[Stated goal]
Transcribe the rows exactly, from the line containing "Where should I click to: Click the" up to and including the line containing "The width and", leaving the pictures out of your answer.

[Supplied records]
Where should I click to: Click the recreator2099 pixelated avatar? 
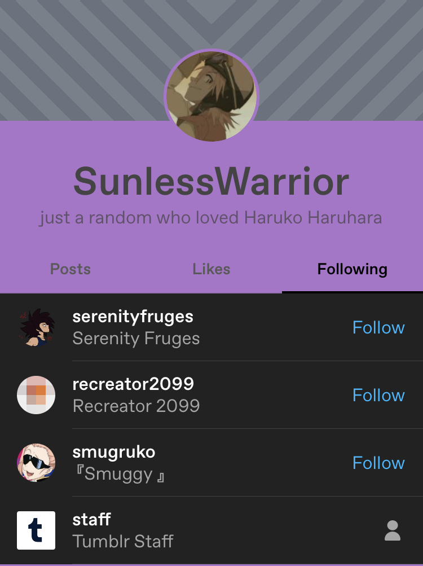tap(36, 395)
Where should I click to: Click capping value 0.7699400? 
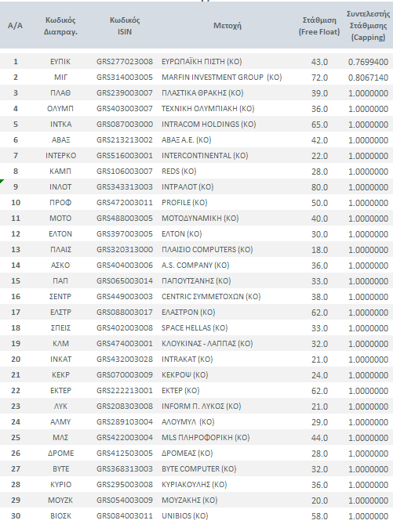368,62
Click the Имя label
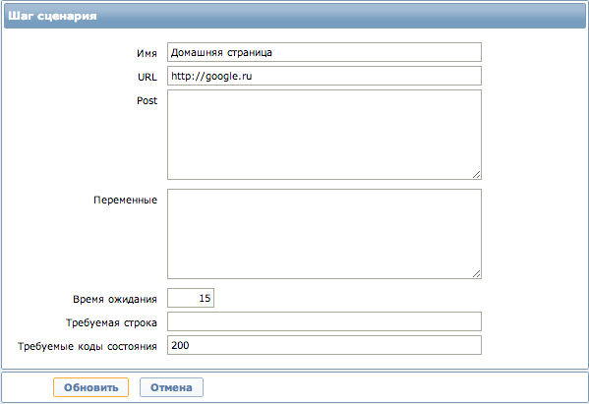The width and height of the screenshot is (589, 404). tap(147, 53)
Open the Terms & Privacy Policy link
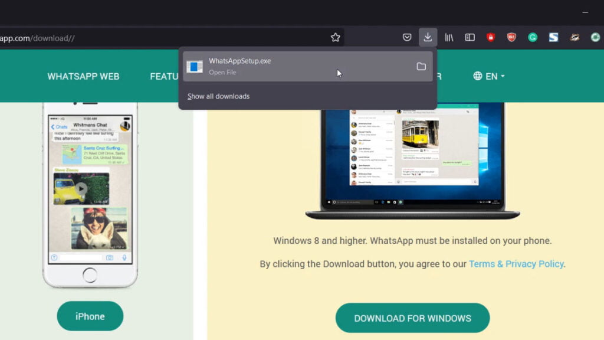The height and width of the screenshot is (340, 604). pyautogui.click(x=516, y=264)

--

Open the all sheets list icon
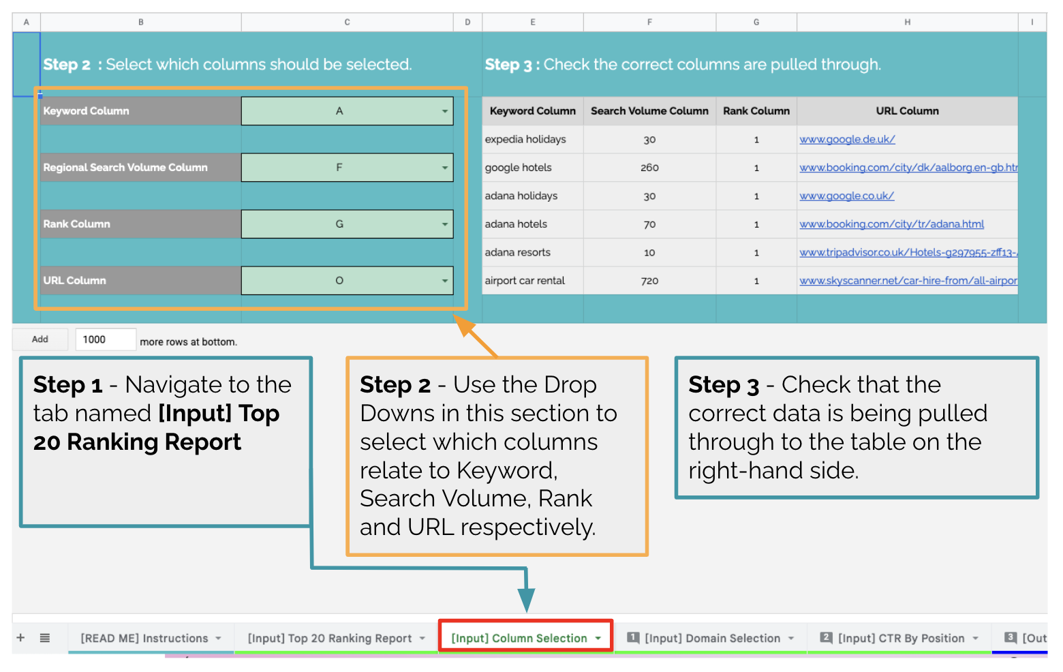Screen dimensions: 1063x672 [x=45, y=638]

[Exercise result]
Where should I click to: Click the recreator2099 pixelated avatar? 
tap(36, 395)
Where should I click to: Click capping value 0.7699400? 
368,62
Click the Имя label
The width and height of the screenshot is (589, 404). tap(147, 53)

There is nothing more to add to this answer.